The legacy of Hugo Chavez

Reblogged from La Santa Mambisa

chavez' legacy

by Atilio Borón

Today, March 5, five years have passed since the physical disappearance of Hugo Chávez Frías and it is fair and necessary to provide a brief reflection on the legacy left by his presence in Venezuela and in Latin America and the Caribbean.

As before, in 1959, Fidel with the triumph of the Cuban Revolution, Chávez’s irruption into the politics of his country quickly became internationalized and reached a continental projection. It would not be an exaggeration to say that in a forty-year period (remember that the Bolivarian assumed the presidency of his country in 1999) the contemporary history of Our America experienced those two political earthquakes that irreversibly modified the political and social landscape of the region.

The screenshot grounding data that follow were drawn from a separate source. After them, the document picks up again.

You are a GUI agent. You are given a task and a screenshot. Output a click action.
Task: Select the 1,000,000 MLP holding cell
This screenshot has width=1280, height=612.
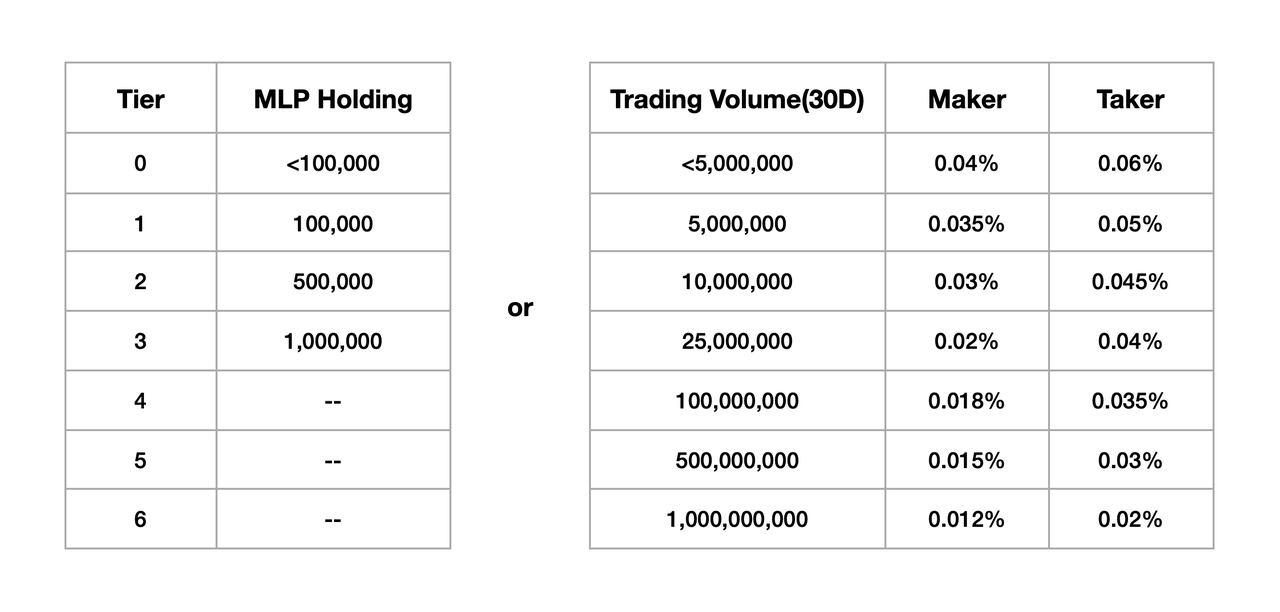point(333,341)
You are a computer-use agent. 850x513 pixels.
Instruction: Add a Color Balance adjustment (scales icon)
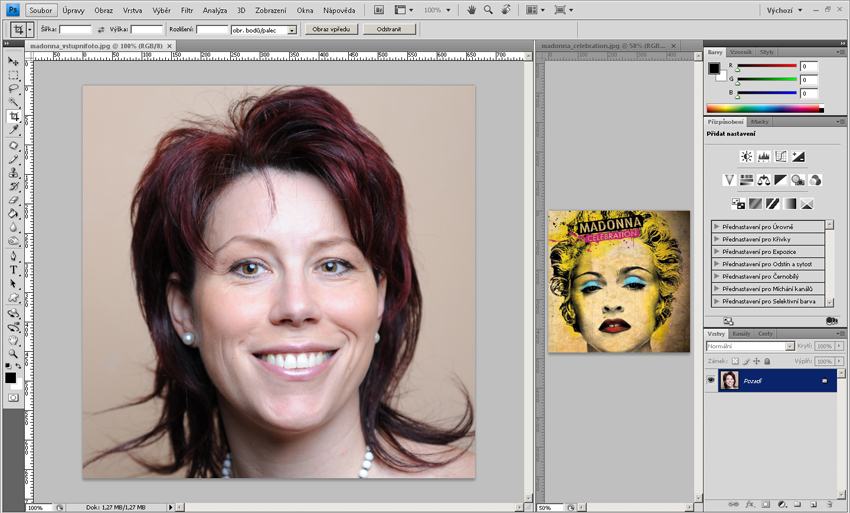click(763, 180)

Fighting for the Second and Definitive Independence

Chávez picked up the flags that had been raised by Fidel and with his martial exhortation to fight for the Second and Definitive Independence of our peoples, he enclaved them in the fertile terrain of the Bolivarian tradition.  With Chávez, that which portrayed Neruda’s verse when the Liberator said “I wake up every hundred years when the town wakes up” became a reality. And with the rebellion of 4F Chávez ended the lethargy of the people, a rebellion that, “for now”, had been defeated. But Chávez knew that this people was already getting ready to fight the great battles that had been summoned by Bolívar, re-incarnated in the bodies and souls of millions of Venezuelans and Venezuelans who took to the streets to install Chávez in the Miraflores Palace.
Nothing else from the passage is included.